Medial beurkundet wurde der Vertrag durch Senator Müller am 27.12.2012 in der Abendschau. Er sorgte für reichlich Erstaunen, als er den Kompromiss in Wilmersdorf verkündete, hatte doch das entscheidende Organ - die Bezirksverordnetenversammlung als Plangeber - gar keinen Beschluss gefasst. Klaus Groth erklärte später "er habe sich politisch abgesichert". 

 

Nicht ahnend, dass andere bereits für sie entschieden hatten und unter größtmöglichem Zeitdruck, erzeugt von Stadtrat Schulte ("der Kompromiss platzt sonst"), beschlossen die Bezirksverordneten am 17.01.2013 den Teilbebauungskompromiss (der dann Mitte 2013 per BVV-Beschluss wieder aufgehoben wurde). Die BVV wurde vom Entscheidungsträger zum Handlanger degradiert.
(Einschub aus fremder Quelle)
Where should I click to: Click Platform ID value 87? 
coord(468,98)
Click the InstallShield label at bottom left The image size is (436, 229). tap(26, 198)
Der Kaufvertrag steht unter der aufschiebenden Bedingung (Original-Vertragstext siehe unten als Bild), dass Baurecht entsteht. Wie das Baurecht i. S. des Vertrages definiert sein soll wird auch festgelegt (siehe ebenfalls Bild unten). Fristablauf für diese und andere Bedingungen des Vertrages war der 30.06.2014. Keine einzige der Bedingungen ist bis heute erfüllt.

 

Ein Blick in den Kaufvertrag hätte den Bezirksverordneten im Januar 2013 genügt, um zu wissen, dass ein Zeitdruck nicht bestand. 

 

Vielmehr wurde hinter dem Rücken der BVV ein Deal ausgehandelt und stolz als Kompromiss im Rahmen harter Verhandlungen verkauft. Und Stadtrat Schulte hat so gut verhandelt, dass aus maximal 64.000 m² Geschossfläche, die laut Baunutzungsplan möglich gewesen wären, per Kompromiss und Kaufvertrag 11.800 m² mehr, nämlich 75.800 m² - und das nur auf der Hälfte der Grundstücksfläche - geworden sind. Und im gleichen Atemzug aus 600.000 EUR 40 Millionen.

 

Ein Jahr später, zu Weihnachten 2013, wollte Senator Müller dann das zugehörige Baurecht verschaffen. Indem er - wiederum nach einer Besprechung beim Bezirksbürgermeister - die Anweisung erteilen ließ, im Widerspruchsverfahren gegen den Bauvorbescheid Baurecht zu erteilen "zur besseren politischen Durchsetzbarkeit des Kompromissvorschlages" (die Anweisung liegt uns vor). Entgegen der Meinung der eigenen Fachabteilung, auch die liegt uns vor.

 

Welches Weihnachtsgeschenk wird dieses Jahr vergeben, Herr Müller?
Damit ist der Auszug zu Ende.